Play Hide and Seek with a Stuffed Animal
Hide a stuffed animal somewhere in your house, and have your kids try to find it, or hide multiple stuffed animals and have a scavenger hunt to try find them all.
Grab a ruler or tape measure and have your child measure random objects from around the house. Have your child search for something of a specific size, “can you find something in the house that is 4 inches long?”
Turn craft time into a challenge. Give everyone participating the same 5 items (i.e. 1 popsicle stick, 1 cotton ball, 1 piece of yarn, googly eyes, and 1 pipe cleaner) along with scissors, crayons, paper, tape, and glue, and see what everyone can create. The sky’s the limit as to what can be created, as long as all 5 of the required objects have been used.
You can also try a task challenge (i.e. 30 minutes to make an instrument), and let your child find whatever they can around the house to accomplish the task.
Cardboard Box Creations
This time of the year, you may just have a few cardboard boxes lying around. Use leftover boxes to create houses, castles, rocket ships, cars, etc.
Make 3D Marshmallow Structures
Gather up some toothpicks and marshmallows, and see which 3D structures your child can construct. A cube, pyramid, prism, a hexagonal prism, or an octahedron. You both may learn about some new shapes, and you get to eat your final product!
Have one person draw a scribble on a piece of paper, then have the other person turn that scribble into an object or picture.
Make a Paper Airplane
After making paper airplanes, have a contest to see whose airplane can fly the farthest.

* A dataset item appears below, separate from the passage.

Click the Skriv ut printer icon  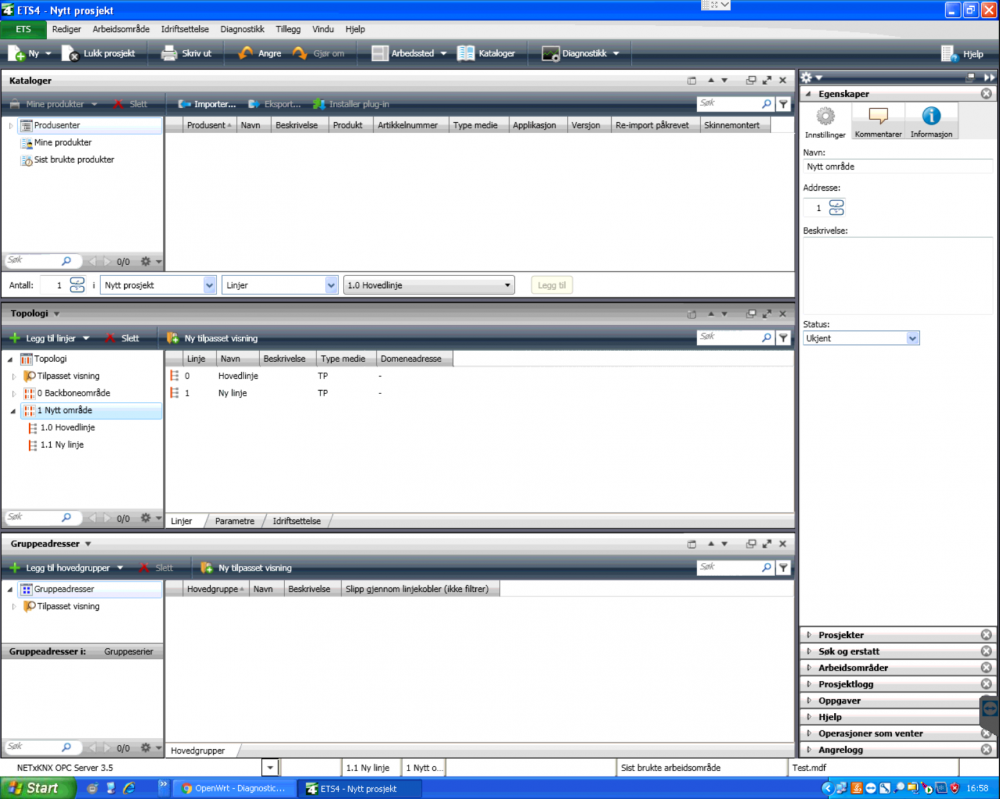click(170, 53)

Combine equal parts white glue and liquid starch. Add a few drops of food coloring and stir. Let it sit for 15 minutes, then remove it from the cup and start to knead it until it become a smooth consistency.
Set up a tent in the living room, or build one with blankets and pillows. Make a DIY campfire out of paper towel tubes (logs), and battery operated candles, and enjoy a picnic of hot dogs and marshmallows. Tell stories in the dark with a flashlight to add to the camping experience.
Cut Paper Snowflakes
Get some white paper and scissors, and turn your house into a winter wonderland.
Paint the Snow
Bring a few scoops of snow inside and put it on a cookie sheet. Mix liquid watercolors and water into cups, and paint the snow while staying warm inside.

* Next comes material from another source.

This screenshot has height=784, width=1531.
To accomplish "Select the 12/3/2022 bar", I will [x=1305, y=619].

Crayon Resist Snowflake Art
Use white crayon to draw snowflakes on white paper. Give your child water color paints and have them paint on top of the entire paper. The watercolor paints will not stick to the crayon, creating a beautiful resist painting.
Minute to Win It Games
Put an Oreo cookie on everyone’s forehead. The challenge is to get it to their mouth without touching it with their hands.
Stack 36 cups into a pyramid and then back down into a single stack in one minute.
Shake it Out:
Strap an empty Kleenex box to everyone’s waist. Place 8 ping pong balls into the Kleenex box. Participants need to try get the 8 ping pong balls out of the box, just by moving and shaking their body. Get ready to laugh!

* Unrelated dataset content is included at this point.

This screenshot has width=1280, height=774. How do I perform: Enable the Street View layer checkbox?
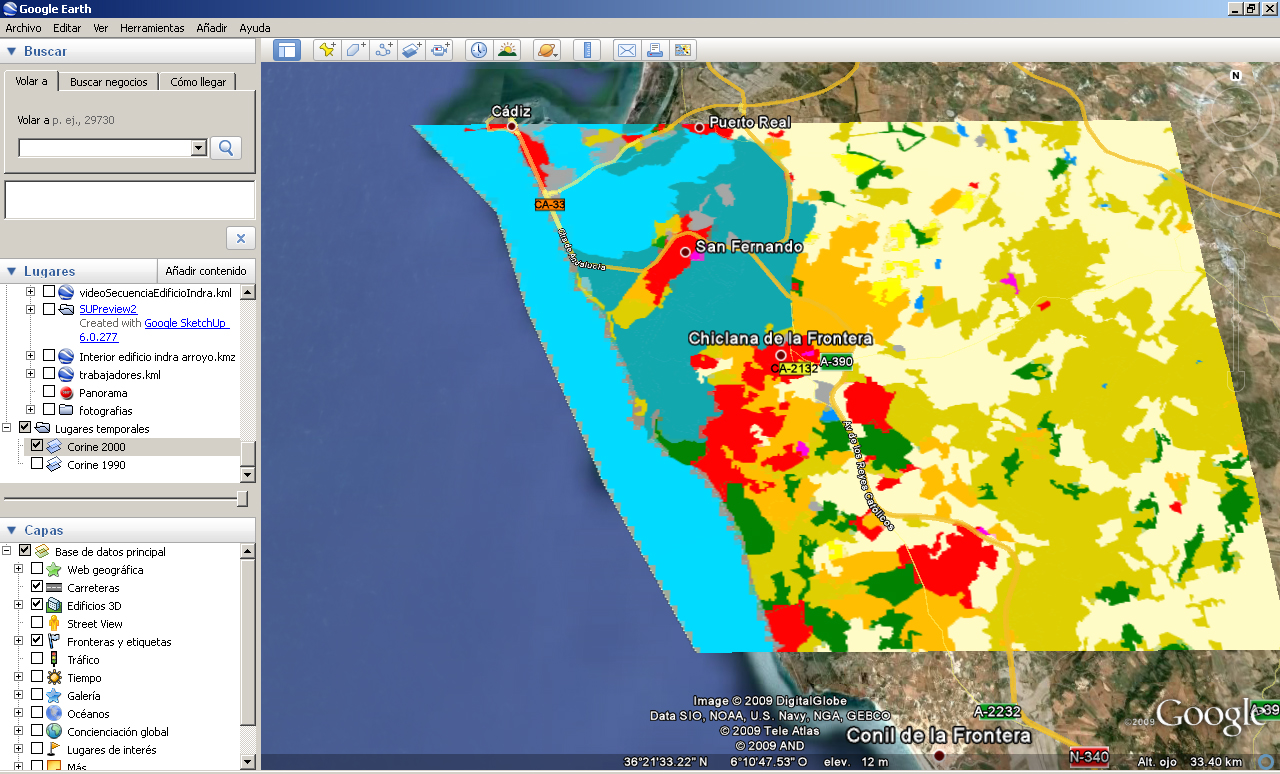[x=37, y=623]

Place hard candies into the bottom of a pie plate, and cover the candies with whipped cream. Players need to find and remove the candies them from the pie using only their mouths.
Give each player two bowls, and fill one of the bowls with white pom poms. Give players one minute to transfer the pom pom “snowballs” from one bowl to the other using only their mouth and a plastic spoon.
A schedule, some engaging activities, time to rest, and time for unstructured play will set a foundation for a fun and fulfilling winter break. Enjoy creating memories together!